**Work task:**
Look through the data below for the line with "Click the clock icon beside Finished" and the line with "The image size", then transcribe exactly from the first through the second, leaving out all pictures.

**Records for the task:**

※

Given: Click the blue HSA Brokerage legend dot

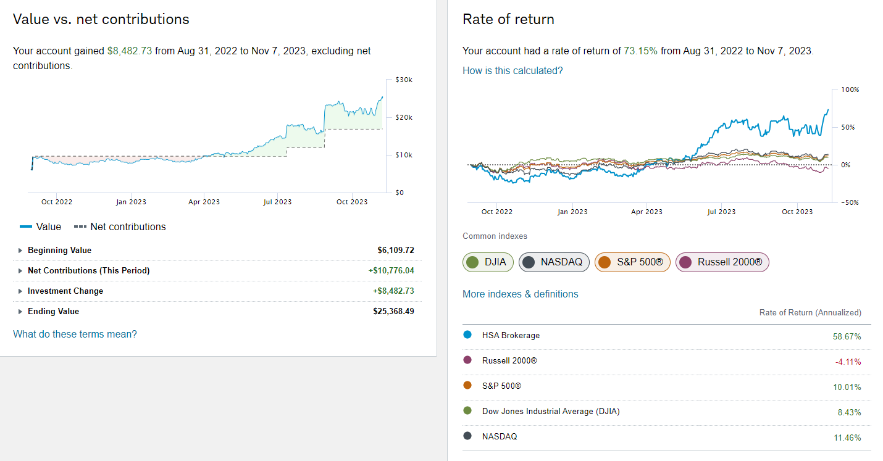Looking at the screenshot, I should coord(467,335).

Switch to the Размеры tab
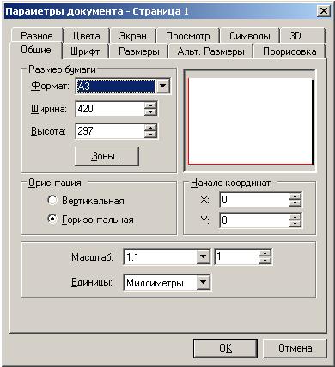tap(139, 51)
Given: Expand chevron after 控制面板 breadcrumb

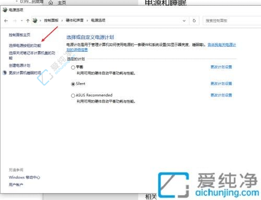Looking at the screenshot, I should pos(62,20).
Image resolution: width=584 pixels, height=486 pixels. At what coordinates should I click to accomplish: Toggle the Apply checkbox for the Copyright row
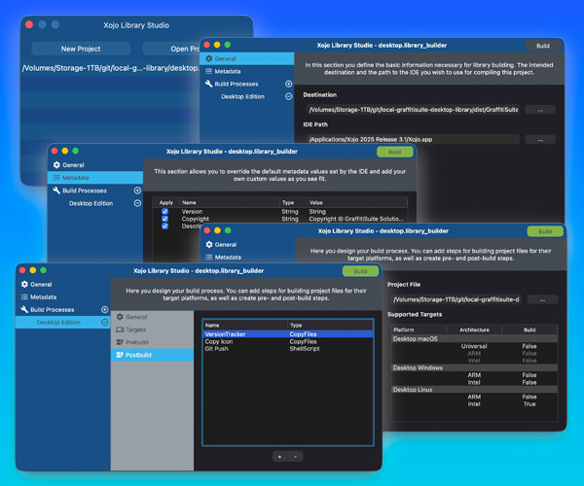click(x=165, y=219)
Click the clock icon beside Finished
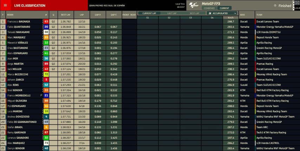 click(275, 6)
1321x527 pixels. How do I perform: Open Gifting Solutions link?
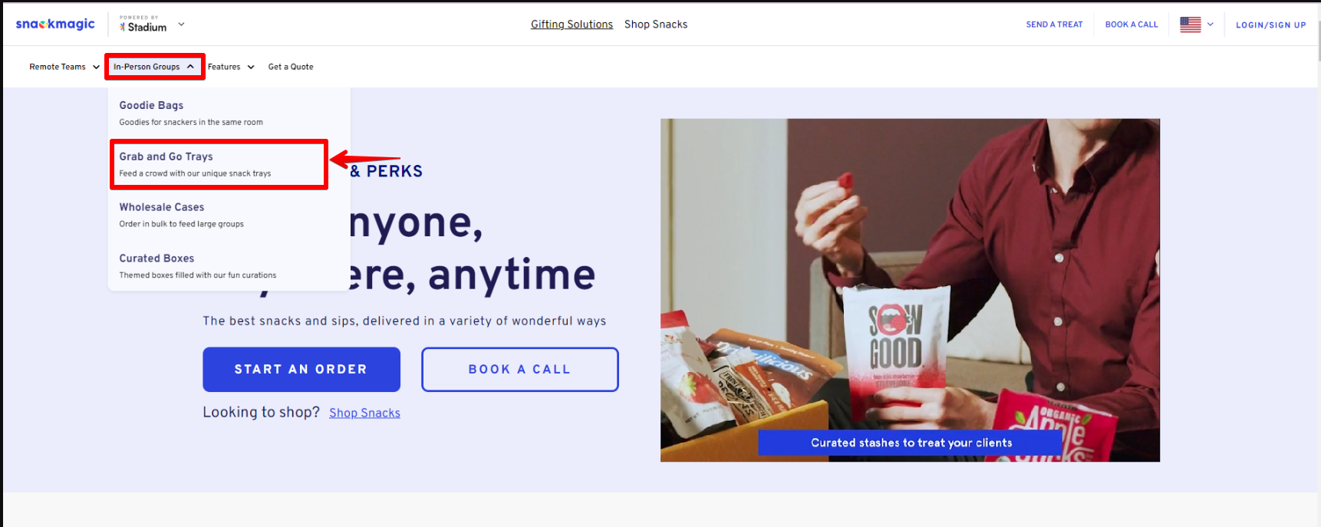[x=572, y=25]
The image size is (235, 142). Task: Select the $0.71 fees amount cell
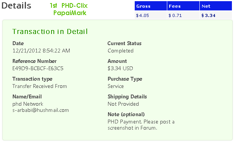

※

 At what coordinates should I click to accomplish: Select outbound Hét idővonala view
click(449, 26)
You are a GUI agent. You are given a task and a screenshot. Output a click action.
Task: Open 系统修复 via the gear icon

※

**Solution for this exercise:**
Click the clock icon beside Finished
 click(275, 6)
1321x527 pixels. How do I perform: Open Gifting Solutions link?
[x=572, y=25]
The image size is (235, 142). Task: Select the $0.71 fees amount cell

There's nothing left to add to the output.